(Dataset entries)

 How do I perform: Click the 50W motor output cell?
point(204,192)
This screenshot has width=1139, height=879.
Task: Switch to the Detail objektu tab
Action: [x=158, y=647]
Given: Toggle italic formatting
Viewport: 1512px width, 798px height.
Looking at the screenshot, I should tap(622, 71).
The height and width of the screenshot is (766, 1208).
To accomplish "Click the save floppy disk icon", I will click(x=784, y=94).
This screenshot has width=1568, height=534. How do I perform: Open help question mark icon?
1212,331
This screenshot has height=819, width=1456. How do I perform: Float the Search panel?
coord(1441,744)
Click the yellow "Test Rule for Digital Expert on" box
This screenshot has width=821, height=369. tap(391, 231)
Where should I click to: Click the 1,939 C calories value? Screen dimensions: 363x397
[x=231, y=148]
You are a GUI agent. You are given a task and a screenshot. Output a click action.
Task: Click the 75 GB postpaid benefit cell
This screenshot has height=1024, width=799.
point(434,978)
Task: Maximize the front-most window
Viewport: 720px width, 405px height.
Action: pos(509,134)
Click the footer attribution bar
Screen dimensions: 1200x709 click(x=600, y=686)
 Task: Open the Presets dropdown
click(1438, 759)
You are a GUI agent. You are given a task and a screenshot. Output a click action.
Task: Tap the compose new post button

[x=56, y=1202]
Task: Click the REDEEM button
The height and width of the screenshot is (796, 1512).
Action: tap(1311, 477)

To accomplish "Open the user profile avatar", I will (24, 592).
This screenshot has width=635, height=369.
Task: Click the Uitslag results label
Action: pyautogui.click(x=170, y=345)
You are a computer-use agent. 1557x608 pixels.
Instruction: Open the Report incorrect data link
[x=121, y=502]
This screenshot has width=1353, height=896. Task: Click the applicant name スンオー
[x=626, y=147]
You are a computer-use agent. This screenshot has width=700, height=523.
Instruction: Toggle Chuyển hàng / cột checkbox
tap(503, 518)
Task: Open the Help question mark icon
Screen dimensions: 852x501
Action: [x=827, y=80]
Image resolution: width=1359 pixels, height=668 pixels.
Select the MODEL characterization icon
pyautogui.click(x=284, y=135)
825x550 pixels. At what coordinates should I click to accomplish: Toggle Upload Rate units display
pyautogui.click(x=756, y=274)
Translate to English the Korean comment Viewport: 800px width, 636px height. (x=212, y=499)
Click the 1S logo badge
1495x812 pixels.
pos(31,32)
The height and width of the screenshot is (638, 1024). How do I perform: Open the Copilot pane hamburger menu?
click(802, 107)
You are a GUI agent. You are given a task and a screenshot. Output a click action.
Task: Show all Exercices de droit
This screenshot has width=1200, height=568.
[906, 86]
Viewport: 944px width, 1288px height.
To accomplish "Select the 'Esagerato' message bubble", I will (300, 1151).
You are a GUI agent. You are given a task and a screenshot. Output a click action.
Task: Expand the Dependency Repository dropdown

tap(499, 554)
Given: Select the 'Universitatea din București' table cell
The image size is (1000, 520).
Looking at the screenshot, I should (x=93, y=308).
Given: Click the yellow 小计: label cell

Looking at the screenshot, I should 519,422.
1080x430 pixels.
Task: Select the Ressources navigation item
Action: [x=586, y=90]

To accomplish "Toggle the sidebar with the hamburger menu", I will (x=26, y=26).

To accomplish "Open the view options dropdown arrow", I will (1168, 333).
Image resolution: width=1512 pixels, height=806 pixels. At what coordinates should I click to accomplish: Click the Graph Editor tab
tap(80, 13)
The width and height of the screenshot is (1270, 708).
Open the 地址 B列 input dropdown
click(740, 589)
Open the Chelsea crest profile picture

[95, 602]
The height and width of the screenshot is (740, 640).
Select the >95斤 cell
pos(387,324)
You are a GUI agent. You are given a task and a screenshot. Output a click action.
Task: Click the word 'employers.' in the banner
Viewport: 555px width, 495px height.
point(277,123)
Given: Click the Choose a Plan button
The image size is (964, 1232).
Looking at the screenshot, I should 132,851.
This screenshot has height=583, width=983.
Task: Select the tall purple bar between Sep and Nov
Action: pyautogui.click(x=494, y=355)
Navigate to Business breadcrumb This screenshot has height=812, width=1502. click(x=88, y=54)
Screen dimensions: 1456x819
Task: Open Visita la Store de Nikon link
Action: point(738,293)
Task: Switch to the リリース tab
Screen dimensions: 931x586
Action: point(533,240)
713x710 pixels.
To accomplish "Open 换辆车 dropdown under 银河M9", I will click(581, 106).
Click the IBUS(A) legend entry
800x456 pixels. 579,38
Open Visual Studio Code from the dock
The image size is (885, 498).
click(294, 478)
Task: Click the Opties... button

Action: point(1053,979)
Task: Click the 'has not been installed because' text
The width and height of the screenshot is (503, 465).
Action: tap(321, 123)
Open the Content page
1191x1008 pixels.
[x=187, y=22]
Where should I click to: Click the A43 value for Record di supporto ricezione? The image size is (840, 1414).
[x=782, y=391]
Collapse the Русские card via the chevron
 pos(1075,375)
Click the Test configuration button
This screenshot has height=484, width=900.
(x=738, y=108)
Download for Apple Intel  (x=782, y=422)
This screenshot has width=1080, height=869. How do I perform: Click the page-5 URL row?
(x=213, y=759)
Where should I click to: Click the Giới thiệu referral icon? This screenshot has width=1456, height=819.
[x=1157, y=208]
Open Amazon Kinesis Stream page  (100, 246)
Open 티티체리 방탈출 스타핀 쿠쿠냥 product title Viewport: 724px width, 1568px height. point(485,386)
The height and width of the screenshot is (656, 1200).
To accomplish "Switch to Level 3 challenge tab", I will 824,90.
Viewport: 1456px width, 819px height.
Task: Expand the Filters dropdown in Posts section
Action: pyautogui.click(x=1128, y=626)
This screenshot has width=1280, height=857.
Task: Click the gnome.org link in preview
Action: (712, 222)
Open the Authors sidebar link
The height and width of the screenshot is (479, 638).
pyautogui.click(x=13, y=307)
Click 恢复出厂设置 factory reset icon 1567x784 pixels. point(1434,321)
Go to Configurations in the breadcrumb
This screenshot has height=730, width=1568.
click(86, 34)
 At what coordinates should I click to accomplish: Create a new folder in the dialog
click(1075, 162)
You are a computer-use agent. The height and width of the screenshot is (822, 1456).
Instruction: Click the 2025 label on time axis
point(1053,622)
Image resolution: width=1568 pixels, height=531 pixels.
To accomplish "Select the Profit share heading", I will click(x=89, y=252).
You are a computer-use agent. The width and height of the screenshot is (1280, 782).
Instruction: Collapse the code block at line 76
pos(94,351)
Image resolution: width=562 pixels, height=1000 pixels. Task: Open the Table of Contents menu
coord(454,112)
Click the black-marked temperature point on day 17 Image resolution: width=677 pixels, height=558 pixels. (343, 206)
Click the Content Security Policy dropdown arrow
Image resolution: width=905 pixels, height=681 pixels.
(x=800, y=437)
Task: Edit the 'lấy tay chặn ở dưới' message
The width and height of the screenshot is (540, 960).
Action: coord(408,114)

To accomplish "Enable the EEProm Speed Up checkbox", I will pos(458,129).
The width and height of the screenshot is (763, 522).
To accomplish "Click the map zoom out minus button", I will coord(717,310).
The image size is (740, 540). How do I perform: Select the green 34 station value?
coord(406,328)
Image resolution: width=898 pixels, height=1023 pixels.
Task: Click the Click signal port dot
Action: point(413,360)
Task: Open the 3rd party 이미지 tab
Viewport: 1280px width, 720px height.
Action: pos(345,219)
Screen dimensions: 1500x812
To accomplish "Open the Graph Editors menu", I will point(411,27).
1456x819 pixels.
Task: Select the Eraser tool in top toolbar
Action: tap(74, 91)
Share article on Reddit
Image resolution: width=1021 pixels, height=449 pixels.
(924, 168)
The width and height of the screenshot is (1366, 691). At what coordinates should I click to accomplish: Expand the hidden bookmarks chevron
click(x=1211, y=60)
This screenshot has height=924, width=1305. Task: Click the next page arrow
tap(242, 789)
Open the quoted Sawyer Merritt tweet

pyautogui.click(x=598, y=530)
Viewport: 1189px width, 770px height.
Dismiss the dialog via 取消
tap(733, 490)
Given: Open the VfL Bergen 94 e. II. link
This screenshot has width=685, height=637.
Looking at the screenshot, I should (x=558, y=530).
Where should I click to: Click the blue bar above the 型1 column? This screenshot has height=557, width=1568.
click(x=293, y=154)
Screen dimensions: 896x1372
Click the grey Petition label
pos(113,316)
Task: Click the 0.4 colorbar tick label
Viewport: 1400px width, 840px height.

### WHAT YOU ARE ASKED TO DO:
Copy out the entries again word for word, starting at the line that contains "This screenshot has height=819, width=1456." and ending after the line that contains "Screen dimensions: 1200x709".

### SOLUTION TO THIS EXERCISE:
This screenshot has height=819, width=1456. How do I perform: Float the Search panel?
coord(1441,744)
Click the yellow "Test Rule for Digital Expert on" box
This screenshot has width=821, height=369. tap(391, 231)
Where should I click to: Click the 1,939 C calories value? Screen dimensions: 363x397
[x=231, y=148]
You are a GUI agent. You are given a task and a screenshot. Output a click action.
Task: Click the 75 GB postpaid benefit cell
This screenshot has height=1024, width=799.
point(434,978)
Task: Maximize the front-most window
Viewport: 720px width, 405px height.
Action: pos(509,134)
Click the footer attribution bar
Screen dimensions: 1200x709 click(x=600, y=686)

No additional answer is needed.